Les blessures physiques et morales que provoquent cette recherche inexorable de performance sont par contre documentées, a contrario des morts et des accidents graves. Ainsi à la ligne 59 : « la diarrhée nous vide, on tourne de l’œil […] et la viande de nos corps […] ne tient plus à notre squelette […] et les ongles de pieds […] j’en perds six sur dix, ils meurent petit à petit à chaque étape ». Le corps est poussé par de là ses limites, le sportif devient une machine.

Quelques liens et sources utiles

Sandrine Viollet, Le Tour de France cycliste : 1903-2005, L’Harmattan, 2007, p60-61

Mignot, Jean-François. « I. L’histoire du Tour de France, reflet de l’émergence d’une culture de masse », Jean-François Mignot éd., Histoire du Tour de France. La Découverte, 2014, pp. 7-26. 

Mignot Jean-François, « IV. Le spectacle du Tour de France », dans : Jean-François Mignot éd., Histoire du Tour de France. Paris, La Découverte, « Repères », 2014, p. 71-100

Chapel, Louise. « La fabrication du Tour de France : un réseau en action. (Enquête) », Terrains & travaux, vol. 12, no. 1, 2007, pp. 96-117. 

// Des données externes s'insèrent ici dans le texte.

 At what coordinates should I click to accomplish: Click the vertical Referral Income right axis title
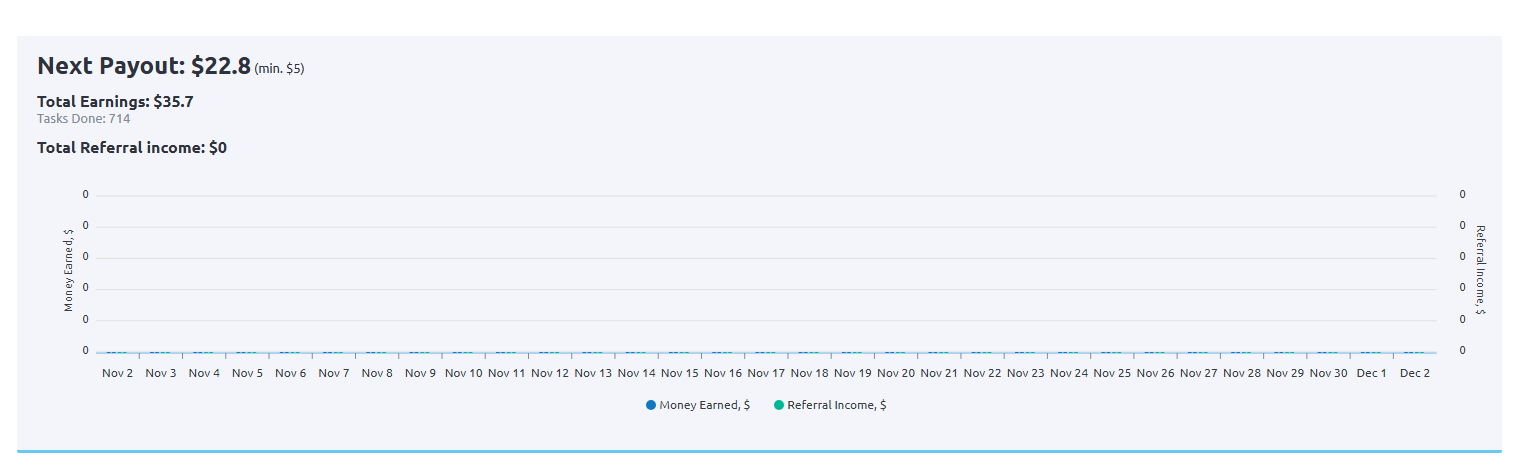(1480, 270)
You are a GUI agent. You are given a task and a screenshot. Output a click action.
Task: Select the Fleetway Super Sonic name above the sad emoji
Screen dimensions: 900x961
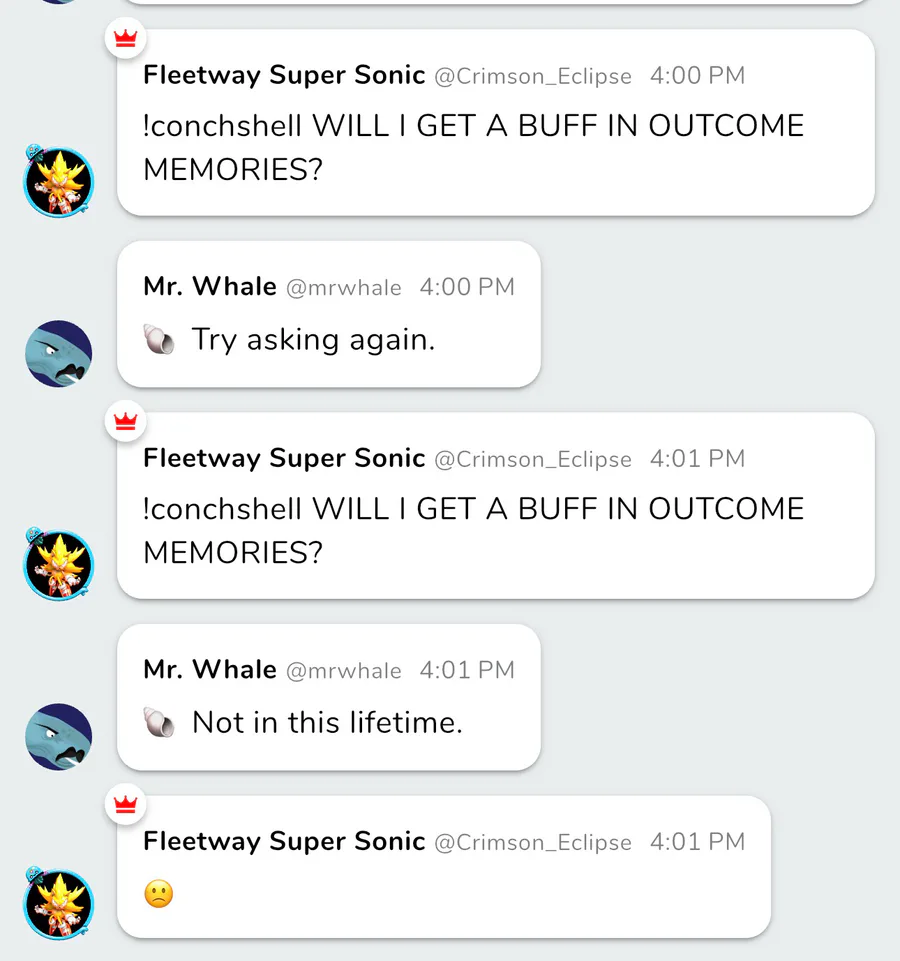[284, 842]
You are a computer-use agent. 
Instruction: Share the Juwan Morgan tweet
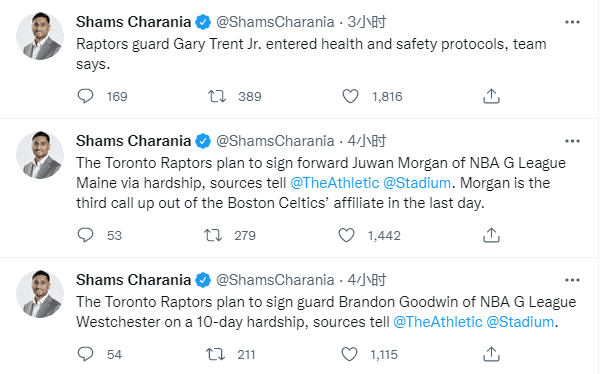pos(491,235)
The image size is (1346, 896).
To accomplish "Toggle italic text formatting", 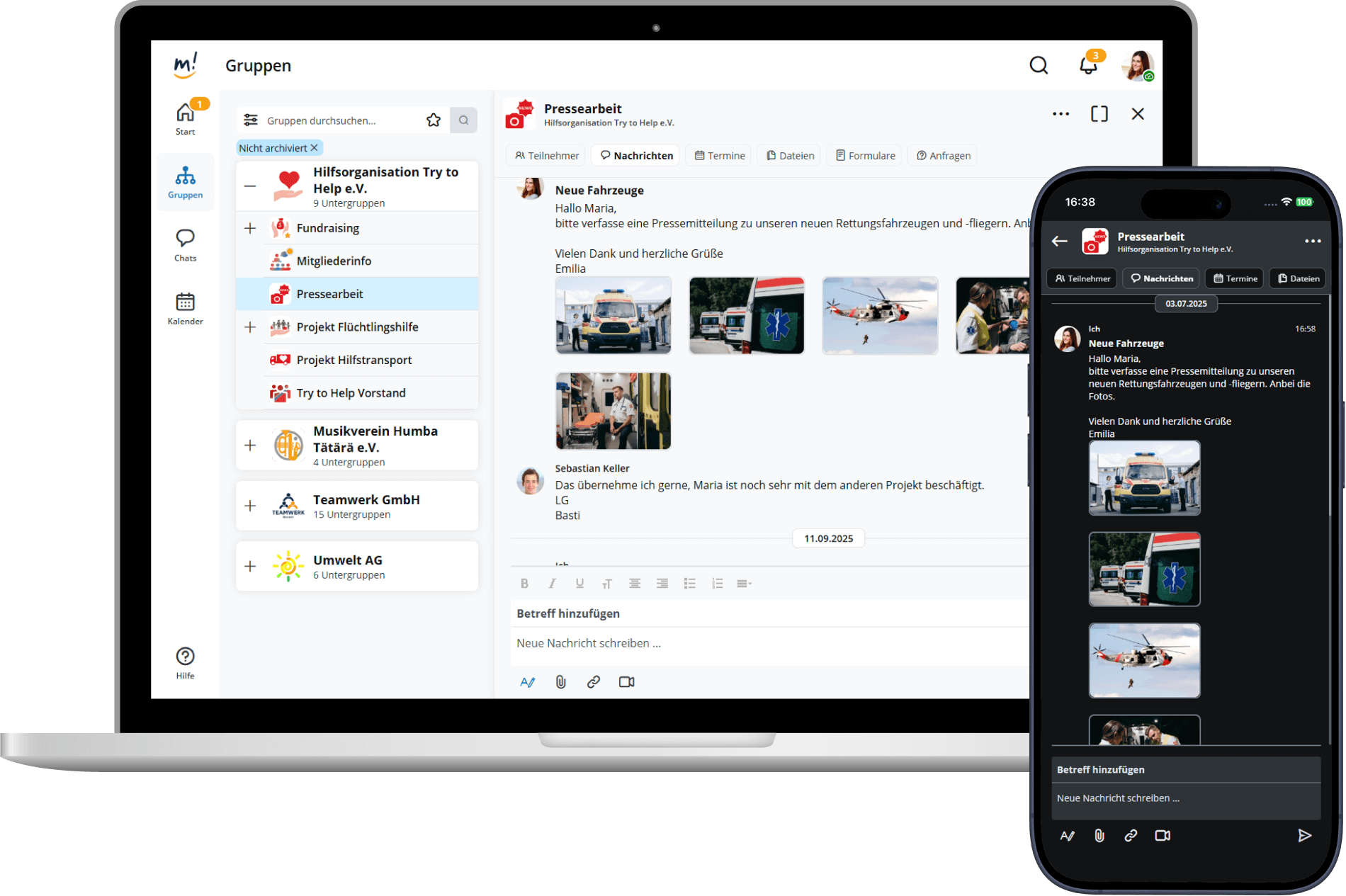I will coord(552,584).
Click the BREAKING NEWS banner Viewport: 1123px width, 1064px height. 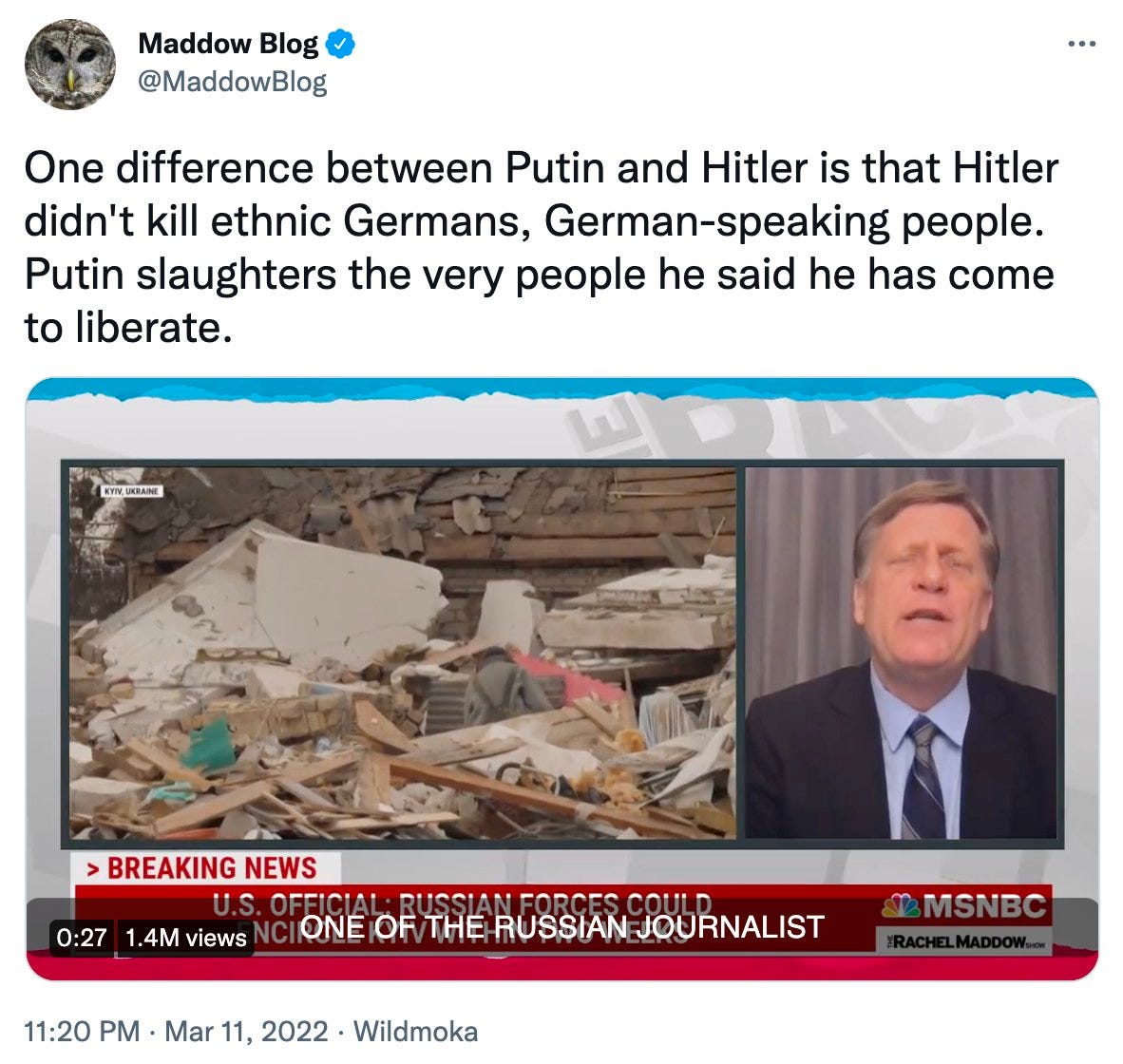pyautogui.click(x=205, y=867)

Fumey, Gilles. « Le Tour de France ou le vélo géographique. », Annales de Géographie, t. 115, n°650, 2006. pp. 388-408.

Perera, Éric, et Jacques Gleyse. « Le dopage dans quatre grands périodiques sportifs français de 1903 aux années soixante. Le secret, le pur et l’impur », Staps, vol. no 70, no. 4, 2005, pp. 89-107. 

Gaboriau, Philippe. « Les trois âges du vélo en France. », Vingtième Siècle, revue d’histoire, n°29, janvier-mars 1991. pp. 17-34.

[1] Le dopage est déjà connu pour le mal qu’il peut provoquer au corps. En 1896, un premier cycliste mourrait à cause du dopage sur le Paris-Bordeaux.